* _Task to carry out_: Rewrite the items below as a numbered list, leaving out any blank lines.

---------- Rows ----------

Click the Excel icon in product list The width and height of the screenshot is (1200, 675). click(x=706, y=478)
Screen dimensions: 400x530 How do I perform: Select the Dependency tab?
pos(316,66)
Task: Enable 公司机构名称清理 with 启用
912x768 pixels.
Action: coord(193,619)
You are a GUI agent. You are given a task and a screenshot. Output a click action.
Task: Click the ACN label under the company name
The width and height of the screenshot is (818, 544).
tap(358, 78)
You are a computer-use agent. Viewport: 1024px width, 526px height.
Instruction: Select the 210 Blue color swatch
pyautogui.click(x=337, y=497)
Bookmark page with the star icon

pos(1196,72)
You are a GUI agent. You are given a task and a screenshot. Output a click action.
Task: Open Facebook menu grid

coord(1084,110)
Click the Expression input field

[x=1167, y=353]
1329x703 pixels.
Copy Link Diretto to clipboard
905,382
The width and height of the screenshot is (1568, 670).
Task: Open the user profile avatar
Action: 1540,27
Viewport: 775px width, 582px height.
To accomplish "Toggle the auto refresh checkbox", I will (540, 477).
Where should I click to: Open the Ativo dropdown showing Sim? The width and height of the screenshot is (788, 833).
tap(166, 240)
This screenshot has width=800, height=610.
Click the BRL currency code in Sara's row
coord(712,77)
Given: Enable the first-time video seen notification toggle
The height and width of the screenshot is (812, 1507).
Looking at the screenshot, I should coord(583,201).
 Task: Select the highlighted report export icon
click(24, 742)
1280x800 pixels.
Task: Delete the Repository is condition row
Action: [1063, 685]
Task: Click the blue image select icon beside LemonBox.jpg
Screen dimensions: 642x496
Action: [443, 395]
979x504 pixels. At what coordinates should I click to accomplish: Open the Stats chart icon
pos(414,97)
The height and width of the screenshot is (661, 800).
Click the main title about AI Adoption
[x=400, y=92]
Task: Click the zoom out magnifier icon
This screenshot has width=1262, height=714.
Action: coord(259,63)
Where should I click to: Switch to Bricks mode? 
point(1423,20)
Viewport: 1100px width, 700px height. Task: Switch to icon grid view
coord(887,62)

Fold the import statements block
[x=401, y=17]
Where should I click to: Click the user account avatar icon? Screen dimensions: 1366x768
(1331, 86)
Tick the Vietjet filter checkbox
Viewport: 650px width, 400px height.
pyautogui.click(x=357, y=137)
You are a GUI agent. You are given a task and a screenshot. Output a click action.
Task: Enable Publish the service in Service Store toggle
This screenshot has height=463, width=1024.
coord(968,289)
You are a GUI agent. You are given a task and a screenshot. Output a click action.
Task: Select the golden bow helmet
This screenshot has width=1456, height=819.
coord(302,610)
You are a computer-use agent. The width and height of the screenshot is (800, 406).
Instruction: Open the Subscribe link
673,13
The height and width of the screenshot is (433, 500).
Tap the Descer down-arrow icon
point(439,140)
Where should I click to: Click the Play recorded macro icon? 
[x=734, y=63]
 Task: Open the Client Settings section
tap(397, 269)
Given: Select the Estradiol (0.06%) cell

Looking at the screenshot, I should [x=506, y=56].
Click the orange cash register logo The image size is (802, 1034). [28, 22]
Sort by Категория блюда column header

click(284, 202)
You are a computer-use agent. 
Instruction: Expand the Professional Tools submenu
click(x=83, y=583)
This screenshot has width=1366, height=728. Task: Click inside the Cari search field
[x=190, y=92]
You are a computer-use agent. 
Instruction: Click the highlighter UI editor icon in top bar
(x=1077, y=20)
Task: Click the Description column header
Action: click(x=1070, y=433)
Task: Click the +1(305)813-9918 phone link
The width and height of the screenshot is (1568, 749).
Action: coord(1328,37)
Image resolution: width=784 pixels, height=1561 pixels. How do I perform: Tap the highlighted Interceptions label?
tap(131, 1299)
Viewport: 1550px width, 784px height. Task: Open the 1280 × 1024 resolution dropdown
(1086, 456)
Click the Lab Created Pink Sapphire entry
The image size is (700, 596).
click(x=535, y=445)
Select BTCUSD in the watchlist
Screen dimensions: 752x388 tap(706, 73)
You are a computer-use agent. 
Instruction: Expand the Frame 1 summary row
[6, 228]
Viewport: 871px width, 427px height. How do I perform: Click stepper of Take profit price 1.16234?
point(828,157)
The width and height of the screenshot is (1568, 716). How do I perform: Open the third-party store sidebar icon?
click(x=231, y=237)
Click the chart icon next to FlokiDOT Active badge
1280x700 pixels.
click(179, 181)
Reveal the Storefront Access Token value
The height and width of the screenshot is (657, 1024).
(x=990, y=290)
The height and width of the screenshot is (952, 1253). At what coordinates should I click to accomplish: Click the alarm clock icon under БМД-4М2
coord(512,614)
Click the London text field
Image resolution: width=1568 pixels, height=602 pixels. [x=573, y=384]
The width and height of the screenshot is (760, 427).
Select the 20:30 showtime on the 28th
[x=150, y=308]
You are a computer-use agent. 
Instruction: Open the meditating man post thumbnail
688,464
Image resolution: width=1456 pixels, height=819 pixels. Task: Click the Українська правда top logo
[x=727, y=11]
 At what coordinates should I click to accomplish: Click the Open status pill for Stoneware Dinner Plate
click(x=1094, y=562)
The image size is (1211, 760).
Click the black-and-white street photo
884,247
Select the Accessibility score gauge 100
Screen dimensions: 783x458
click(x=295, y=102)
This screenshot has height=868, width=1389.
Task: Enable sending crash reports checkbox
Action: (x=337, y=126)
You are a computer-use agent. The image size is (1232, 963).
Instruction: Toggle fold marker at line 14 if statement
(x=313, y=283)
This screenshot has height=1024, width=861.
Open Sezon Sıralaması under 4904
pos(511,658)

----------

* _Correct result_:
1. Click the Excel icon in product list The width and height of the screenshot is (1200, 675). click(x=706, y=478)
2. Screen dimensions: 400x530 How do I perform: Select the Dependency tab?
3. pos(316,66)
4. Task: Enable 公司机构名称清理 with 启用
5. 912x768 pixels.
6. Action: coord(193,619)
7. You are a GUI agent. You are given a task and a screenshot. Output a click action.
8. Task: Click the ACN label under the company name
9. The width and height of the screenshot is (818, 544).
10. tap(358, 78)
11. You are a computer-use agent. Viewport: 1024px width, 526px height.
12. Instruction: Select the 210 Blue color swatch
13. pyautogui.click(x=337, y=497)
14. Bookmark page with the star icon
15. pos(1196,72)
16. You are a GUI agent. You are given a task and a screenshot. Output a click action.
17. Task: Open Facebook menu grid
18. coord(1084,110)
19. Click the Expression input field
20. [x=1167, y=353]
21. 1329x703 pixels.
22. Copy Link Diretto to clipboard
23. 905,382
24. The width and height of the screenshot is (1568, 670).
25. Task: Open the user profile avatar
26. Action: 1540,27
27. Viewport: 775px width, 582px height.
28. To accomplish "Toggle the auto refresh checkbox", I will (540, 477).
29. Where should I click to: Open the Ativo dropdown showing Sim? The width and height of the screenshot is (788, 833).
30. tap(166, 240)
31. This screenshot has width=800, height=610.
32. Click the BRL currency code in Sara's row
33. coord(712,77)
34. Given: Enable the first-time video seen notification toggle
35. The height and width of the screenshot is (812, 1507).
36. Looking at the screenshot, I should coord(583,201).
37.  Task: Select the highlighted report export icon
38. click(24, 742)
39. 1280x800 pixels.
40. Task: Delete the Repository is condition row
41. Action: [1063, 685]
42. Task: Click the blue image select icon beside LemonBox.jpg
43. Screen dimensions: 642x496
44. Action: [443, 395]
45. 979x504 pixels. At what coordinates should I click to accomplish: Open the Stats chart icon
46. pos(414,97)
47. The height and width of the screenshot is (661, 800).
48. Click the main title about AI Adoption
49. [x=400, y=92]
50. Task: Click the zoom out magnifier icon
51. This screenshot has width=1262, height=714.
52. Action: coord(259,63)
53. Where should I click to: Switch to Bricks mode? 
54. point(1423,20)
55. Viewport: 1100px width, 700px height. Task: Switch to icon grid view
56. coord(887,62)
57. Fold the import statements block
58. [x=401, y=17]
59. Where should I click to: Click the user account avatar icon? Screen dimensions: 1366x768
60. (1331, 86)
61. Tick the Vietjet filter checkbox
62. Viewport: 650px width, 400px height.
63. pyautogui.click(x=357, y=137)
64. You are a GUI agent. You are given a task and a screenshot. Output a click action.
65. Task: Enable Publish the service in Service Store toggle
66. This screenshot has height=463, width=1024.
67. coord(968,289)
68. You are a GUI agent. You are given a task and a screenshot. Output a click action.
69. Task: Select the golden bow helmet
70. This screenshot has width=1456, height=819.
71. coord(302,610)
72. You are a computer-use agent. The width and height of the screenshot is (800, 406).
73. Instruction: Open the Subscribe link
74. 673,13
75. The height and width of the screenshot is (433, 500).
76. Tap the Descer down-arrow icon
77. point(439,140)
78. Where should I click to: Click the Play recorded macro icon? 
79. [x=734, y=63]
80.  Task: Open the Client Settings section
81. tap(397, 269)
82. Given: Select the Estradiol (0.06%) cell
83. Looking at the screenshot, I should [x=506, y=56].
84. Click the orange cash register logo The image size is (802, 1034). [28, 22]
85. Sort by Категория блюда column header
86. click(284, 202)
87. You are a computer-use agent. 
88. Instruction: Expand the Professional Tools submenu
89. click(x=83, y=583)
90. This screenshot has width=1366, height=728. Task: Click inside the Cari search field
91. [x=190, y=92]
92. You are a computer-use agent. 
93. Instruction: Click the highlighter UI editor icon in top bar
94. (x=1077, y=20)
95. Task: Click the Description column header
96. Action: click(x=1070, y=433)
97. Task: Click the +1(305)813-9918 phone link
98. The width and height of the screenshot is (1568, 749).
99. Action: coord(1328,37)
100. Image resolution: width=784 pixels, height=1561 pixels. How do I perform: Tap the highlighted Interceptions label?
101. tap(131, 1299)
102. Viewport: 1550px width, 784px height. Task: Open the 1280 × 1024 resolution dropdown
103. (1086, 456)
104. Click the Lab Created Pink Sapphire entry
105. The image size is (700, 596).
106. click(x=535, y=445)
107. Select BTCUSD in the watchlist
108. Screen dimensions: 752x388 tap(706, 73)
109. You are a computer-use agent. 
110. Instruction: Expand the Frame 1 summary row
111. [6, 228]
112. Viewport: 871px width, 427px height. How do I perform: Click stepper of Take profit price 1.16234?
113. point(828,157)
114. The width and height of the screenshot is (1568, 716). How do I perform: Open the third-party store sidebar icon?
115. click(x=231, y=237)
116. Click the chart icon next to FlokiDOT Active badge
117. 1280x700 pixels.
118. click(179, 181)
119. Reveal the Storefront Access Token value
120. The height and width of the screenshot is (657, 1024).
121. (x=990, y=290)
122. The height and width of the screenshot is (952, 1253). At what coordinates should I click to accomplish: Click the alarm clock icon under БМД-4М2
123. coord(512,614)
124. Click the London text field
125. Image resolution: width=1568 pixels, height=602 pixels. [x=573, y=384]
126. The width and height of the screenshot is (760, 427).
127. Select the 20:30 showtime on the 28th
128. [x=150, y=308]
129. You are a computer-use agent. 
130. Instruction: Open the meditating man post thumbnail
131. 688,464
132. Image resolution: width=1456 pixels, height=819 pixels. Task: Click the Українська правда top logo
133. [x=727, y=11]
134.  At what coordinates should I click to accomplish: Click the Open status pill for Stoneware Dinner Plate
135. click(x=1094, y=562)
136. The image size is (1211, 760).
137. Click the black-and-white street photo
138. 884,247
139. Select the Accessibility score gauge 100
140. Screen dimensions: 783x458
141. click(x=295, y=102)
142. This screenshot has height=868, width=1389.
143. Task: Enable sending crash reports checkbox
144. Action: (x=337, y=126)
145. You are a computer-use agent. The image size is (1232, 963).
146. Instruction: Toggle fold marker at line 14 if statement
147. (x=313, y=283)
148. This screenshot has height=1024, width=861.
149. Open Sezon Sıralaması under 4904
150. pos(511,658)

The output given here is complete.